Plusieurs enseignes Carrefour ont été fermées ou rebrandées dans certains pays arabes ces derniers mois. Ces modifications ont été menées par le franchisé régional Majid Al Futtaim, qui a remplacé l'enseigne Carrefour par sa propre marque HyperMax dans plusieurs États. Les motifs avancés par l'exploitant, les revendications de militants et les analyses d'experts divergent.
Fermetures et changement d'enseigne
Le groupe Majid Al Futtaim a fermé ou rebrandé des magasins Carrefour en Jordanie, à Oman, au Koweït et à Bahreïn, en les remplaçant par l'enseigne HyperMax, qu'il présente comme une marque locale. Le groupe continue d'exploiter la marque Carrefour dans d'autres pays de la région, notamment en Arabie saoudite et aux Émirats arabes unis. Majid Al Futtaim a invoqué une "demande croissante pour des produits et services locaux" comme motif du repositionnement, sans mentionner explicitement un boycott.
Accusations et mouvement de boycott
Le mouvement BDS (Boycott, désinvestissement, sanctions contre Israël) et d'autres soutiens de la cause palestinienne ont ciblé Carrefour, l'accusant d'avoir des liens commerciaux avec des entreprises israéliennes actives dans les colonies en Cisjordanie via des partenariats de franchise et d'importer des produits en provenance de ces territoires. Des responsables du mouvement ont par ailleurs affirmé que Carrefour-Israël aurait apporté un soutien matériel à des soldats israéliens engagés dans des opérations dans la Bande de Gaza.
Réactions de consommateurs et militants
Plusieurs consommateurs et militants ont présenté le retrait ou le rebranding de l'enseigne comme une victoire du mouvement de boycott. Un représentant local du mouvement a qualifié la disparition de Carrefour de "grande victoire". Une cliente a déclaré que Majid Al Futtaim avait "écouté ses clients" et s'est dite satisfaite du désengagement. Un employé, souhaitant garder l'anonymat, a indiqué une baisse de fréquentation des magasins Carrefour au cours des dix-huit mois précédant le changement d'enseigne, puis une augmentation de la clientèle après le rebranding, en particulier parmi des ressortissants bahreïnis et d'autres pays arabes.

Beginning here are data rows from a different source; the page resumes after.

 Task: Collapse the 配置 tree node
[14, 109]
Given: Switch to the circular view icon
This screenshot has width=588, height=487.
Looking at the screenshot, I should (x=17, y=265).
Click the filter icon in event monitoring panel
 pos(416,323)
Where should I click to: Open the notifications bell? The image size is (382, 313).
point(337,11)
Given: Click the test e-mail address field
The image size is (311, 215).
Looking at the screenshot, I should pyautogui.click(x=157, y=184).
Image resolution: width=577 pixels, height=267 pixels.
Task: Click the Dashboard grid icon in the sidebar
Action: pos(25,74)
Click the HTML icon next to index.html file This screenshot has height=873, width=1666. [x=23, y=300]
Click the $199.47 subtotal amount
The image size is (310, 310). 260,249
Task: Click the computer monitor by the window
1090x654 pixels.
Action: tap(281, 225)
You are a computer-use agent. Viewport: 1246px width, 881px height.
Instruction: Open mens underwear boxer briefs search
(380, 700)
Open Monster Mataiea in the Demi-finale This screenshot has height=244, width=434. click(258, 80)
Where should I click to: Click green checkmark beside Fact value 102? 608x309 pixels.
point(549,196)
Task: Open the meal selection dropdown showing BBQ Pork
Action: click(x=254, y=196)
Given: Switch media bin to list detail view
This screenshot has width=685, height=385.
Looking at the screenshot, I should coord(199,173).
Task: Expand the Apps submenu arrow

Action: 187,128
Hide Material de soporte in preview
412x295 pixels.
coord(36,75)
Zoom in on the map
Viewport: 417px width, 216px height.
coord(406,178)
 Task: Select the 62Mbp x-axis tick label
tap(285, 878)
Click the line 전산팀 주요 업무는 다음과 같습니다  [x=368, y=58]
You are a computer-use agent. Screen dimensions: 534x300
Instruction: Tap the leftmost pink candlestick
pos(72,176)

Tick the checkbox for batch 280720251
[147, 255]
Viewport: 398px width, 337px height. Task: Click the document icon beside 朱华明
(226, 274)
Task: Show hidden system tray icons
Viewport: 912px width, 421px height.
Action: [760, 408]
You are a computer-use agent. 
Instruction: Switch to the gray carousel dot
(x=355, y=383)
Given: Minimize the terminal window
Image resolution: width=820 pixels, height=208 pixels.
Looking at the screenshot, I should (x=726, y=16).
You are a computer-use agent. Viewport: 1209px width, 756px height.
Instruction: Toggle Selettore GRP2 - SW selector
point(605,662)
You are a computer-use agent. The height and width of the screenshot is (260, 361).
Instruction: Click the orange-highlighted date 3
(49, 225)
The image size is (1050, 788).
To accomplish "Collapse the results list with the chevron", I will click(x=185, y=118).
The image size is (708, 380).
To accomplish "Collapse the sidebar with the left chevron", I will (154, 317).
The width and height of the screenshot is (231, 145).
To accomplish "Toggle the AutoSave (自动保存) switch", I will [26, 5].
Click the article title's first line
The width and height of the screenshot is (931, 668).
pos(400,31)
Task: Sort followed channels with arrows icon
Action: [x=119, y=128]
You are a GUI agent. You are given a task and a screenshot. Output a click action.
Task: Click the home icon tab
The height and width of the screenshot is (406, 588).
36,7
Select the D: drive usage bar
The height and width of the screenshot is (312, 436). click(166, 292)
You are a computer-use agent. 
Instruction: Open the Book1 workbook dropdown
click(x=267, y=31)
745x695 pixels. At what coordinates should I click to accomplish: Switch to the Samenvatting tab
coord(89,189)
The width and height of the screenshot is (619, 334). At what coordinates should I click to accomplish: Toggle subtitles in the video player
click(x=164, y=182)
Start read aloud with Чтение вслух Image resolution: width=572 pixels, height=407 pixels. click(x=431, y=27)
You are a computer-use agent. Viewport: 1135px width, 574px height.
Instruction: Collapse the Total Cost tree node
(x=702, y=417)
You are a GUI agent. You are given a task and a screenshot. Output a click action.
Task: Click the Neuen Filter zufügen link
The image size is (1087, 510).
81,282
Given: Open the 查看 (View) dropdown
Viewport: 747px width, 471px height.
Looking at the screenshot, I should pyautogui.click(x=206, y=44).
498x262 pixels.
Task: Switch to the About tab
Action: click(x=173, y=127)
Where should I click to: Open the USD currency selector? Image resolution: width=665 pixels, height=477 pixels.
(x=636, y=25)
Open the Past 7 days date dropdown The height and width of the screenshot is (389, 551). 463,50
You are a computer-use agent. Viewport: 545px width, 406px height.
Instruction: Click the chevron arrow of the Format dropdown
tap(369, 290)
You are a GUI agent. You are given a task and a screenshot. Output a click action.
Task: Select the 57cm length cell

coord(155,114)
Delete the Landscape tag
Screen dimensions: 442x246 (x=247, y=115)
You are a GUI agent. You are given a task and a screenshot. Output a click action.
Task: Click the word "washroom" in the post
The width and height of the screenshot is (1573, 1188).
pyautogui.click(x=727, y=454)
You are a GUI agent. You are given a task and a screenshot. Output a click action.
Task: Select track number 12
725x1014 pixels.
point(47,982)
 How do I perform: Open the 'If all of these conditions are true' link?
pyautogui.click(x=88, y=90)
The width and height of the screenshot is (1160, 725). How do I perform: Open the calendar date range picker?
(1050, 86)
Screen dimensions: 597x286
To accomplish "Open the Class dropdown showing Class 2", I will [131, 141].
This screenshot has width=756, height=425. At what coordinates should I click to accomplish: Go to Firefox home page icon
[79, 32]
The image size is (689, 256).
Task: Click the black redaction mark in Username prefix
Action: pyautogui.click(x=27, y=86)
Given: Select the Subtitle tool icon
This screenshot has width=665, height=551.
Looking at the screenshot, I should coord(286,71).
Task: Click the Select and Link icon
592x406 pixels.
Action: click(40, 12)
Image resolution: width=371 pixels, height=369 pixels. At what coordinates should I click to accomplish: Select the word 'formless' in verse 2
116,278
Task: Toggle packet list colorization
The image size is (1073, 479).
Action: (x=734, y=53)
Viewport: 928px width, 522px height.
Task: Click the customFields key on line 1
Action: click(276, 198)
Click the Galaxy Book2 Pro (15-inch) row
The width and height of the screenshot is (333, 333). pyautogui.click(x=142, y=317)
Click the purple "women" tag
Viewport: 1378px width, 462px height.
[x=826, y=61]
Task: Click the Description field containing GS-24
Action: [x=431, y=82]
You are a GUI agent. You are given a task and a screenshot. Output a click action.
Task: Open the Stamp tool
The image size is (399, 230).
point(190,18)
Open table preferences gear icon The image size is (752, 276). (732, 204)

Position officielle de Carrefour
La direction de Carrefour affirme maintenir une position de neutralité. Le groupe a indiqué, via son PDG, sa "stricte neutralité" et assuré qu'il n'y avait jamais eu, et qu'il n'y aurait jamais, de magasins Carrefour dans un territoire occupé.
Analyses économiques et stratégiques
Plusieurs analystes considèrent que les fermetures et le repositionnement s'inscrivent dans un ensemble de facteurs commerciaux. Un cabinet d'analyse a notamment évoqué un recentrage géographique des activités et la détérioration de la santé financière du distributeur. Majid Al Futtaim a publié des chiffres faisant état d'une baisse de 10 % des revenus de son activité de distribution en 2024, et d'une baisse de 1 % des revenus au premier semestre 2025. Le groupe a mentionné l'impact possible des tensions géopolitiques sur le moral des consommateurs.
Des économistes ont estimé que, dans un contexte de forte demande des consommateurs du Golfe, le changement d'enseigne pouvait également refléter des préoccupations liées au boycott de la marque. Certains observateurs ont par ailleurs souligné que, dans des contextes où la liberté d'expression est restreinte, le boycott constitue un moyen d'expression économique utilisé par des citoyens et des groupes militants.
Contexte politique régional
L'opinion publique dans plusieurs pays du Golfe reste majoritairement favorable à la cause palestinienne. Simultanément, certains États de la région ont normalisé leurs relations avec Israël, comme Bahreïn qui a établi des relations diplomatiques en 2020. La conjonction de ces dynamiques diplomatiques, commerciales et sociétales explique en partie la diversité des interprétations autour des fermetures et du rebranding des magasins Carrefour dans la région.